The technical flaw manifests as an insufficient access control mechanism within the webserver component of the Rosemount X-STREAM analyzer. Attackers can exploit this weakness by crafting specific URLs that bypass normal authentication and authorization procedures, gaining access to stored data that should otherwise be protected. This represents a classic path traversal or directory traversal vulnerability where the web application fails to properly validate user input before accessing internal resources. The vulnerability stems from inadequate input sanitization and insufficient privilege enforcement within the web interface, allowing malicious actors to construct URLs that traverse the application's file system or data access layers.
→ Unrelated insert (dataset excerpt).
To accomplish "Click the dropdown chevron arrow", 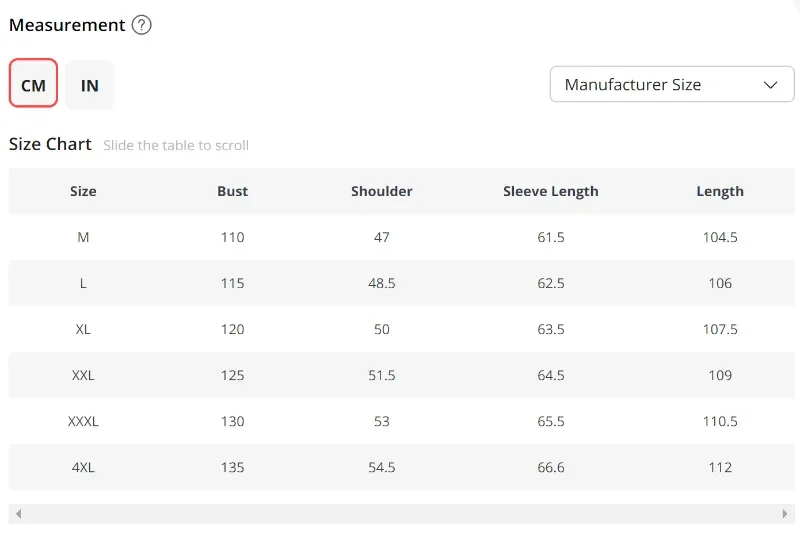I will 771,85.
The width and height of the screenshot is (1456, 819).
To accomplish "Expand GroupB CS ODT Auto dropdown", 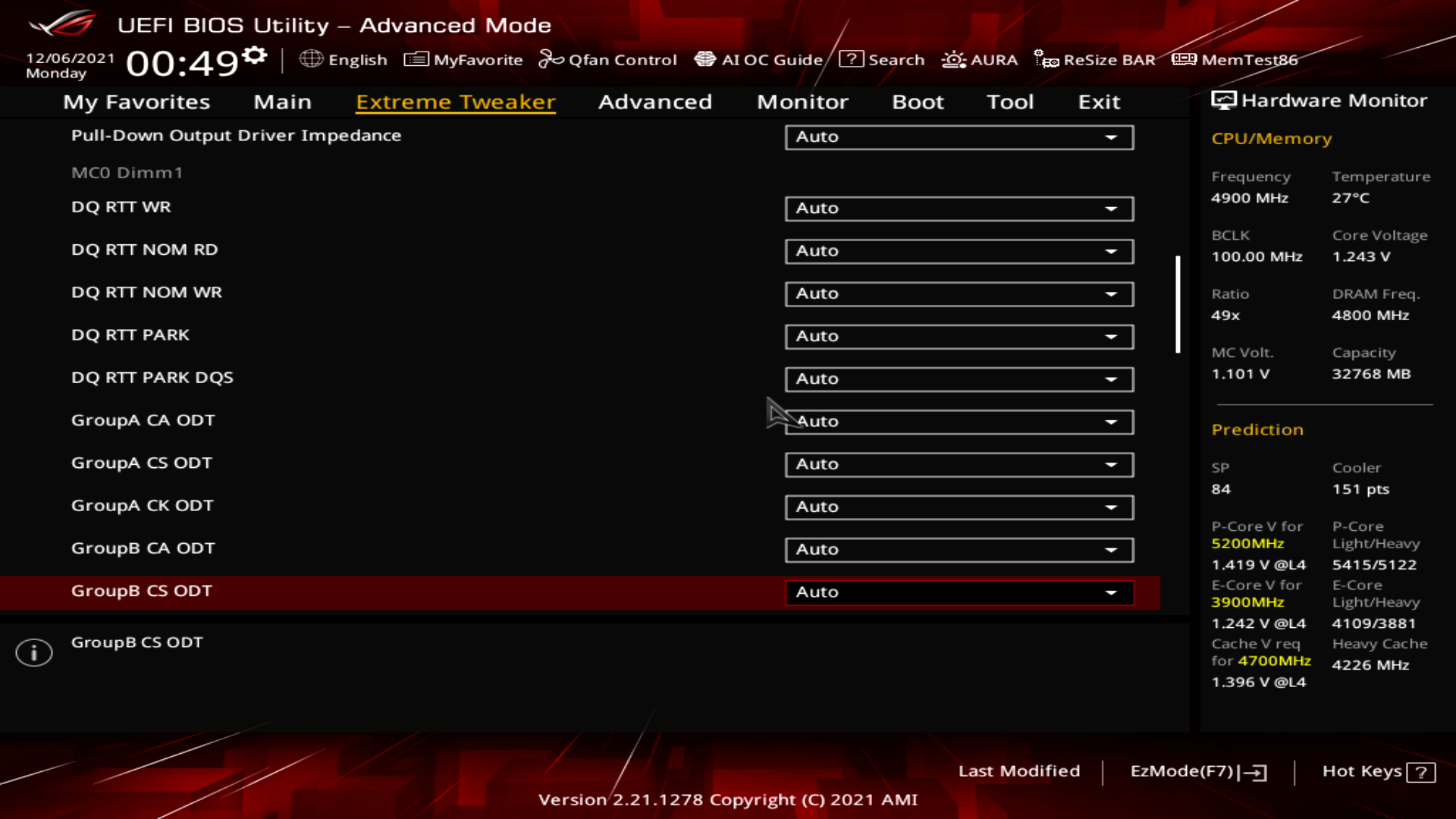I will point(959,592).
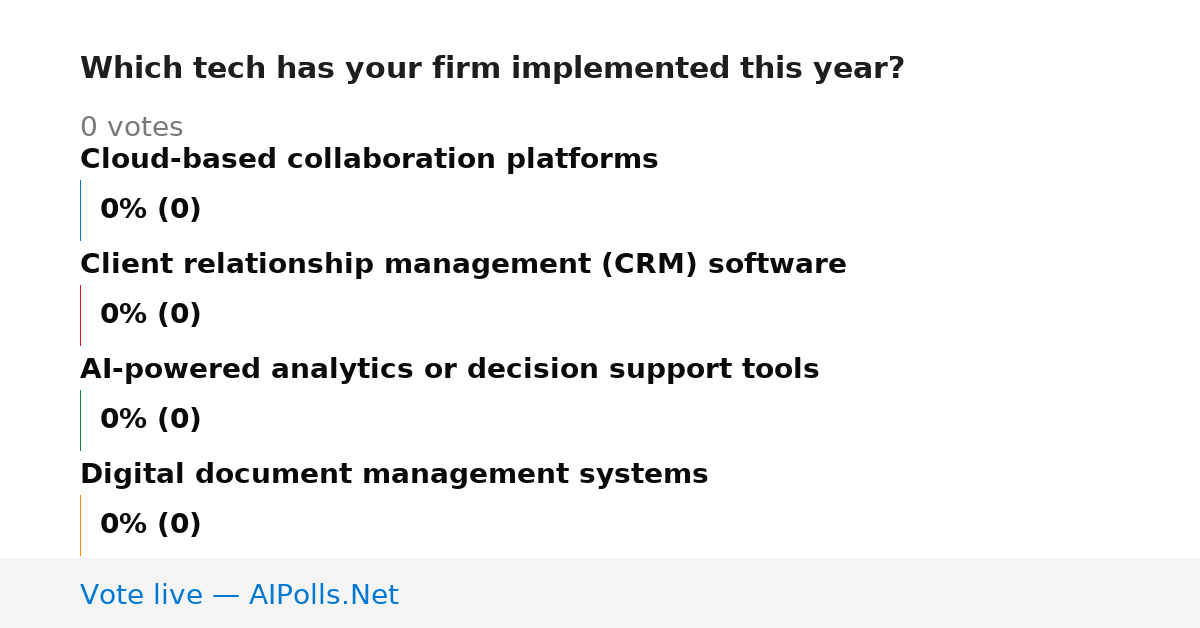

The operational impact of this vulnerability extends beyond simple data exposure, as it creates potential for significant disruption to industrial processes and safety systems. Unauthorized access to stored gas analysis data could compromise operational integrity, enable process tampering, or provide attackers with sensitive information about production parameters and environmental conditions. In industrial environments where these analyzers are deployed for critical safety monitoring, such access could lead to operational failures or safety hazards. The vulnerability also enables potential escalation to more serious attacks, as the initial data access could serve as a foothold for further exploitation within the industrial control network.
Mitigation strategies for CVE-2021-27461 should prioritize immediate software updates from Emerson to address the identified access control weaknesses. Organizations must implement network segmentation to isolate these industrial devices from general network access, applying firewall rules that restrict web server access to authorized personnel only. The implementation of web application firewalls can provide additional protection layers, monitoring for suspicious URL patterns that attempt to exploit the vulnerability. Security teams should conduct comprehensive network scans to identify all affected devices and ensure proper access controls are implemented through authentication mechanisms that enforce least privilege principles. Regular security assessments of industrial control systems should be performed to identify similar vulnerabilities, with adherence to standards such as those outlined in the CWE database under categories related to insufficient access control and improper input validation. The ATT&CK framework's methodology for industrial control systems should be considered when developing defensive strategies, particularly focusing on defense in depth approaches that protect against lateral movement and data exfiltration attempts. Organizations should also establish robust incident response procedures that account for potential exploitation of such vulnerabilities in critical infrastructure environments.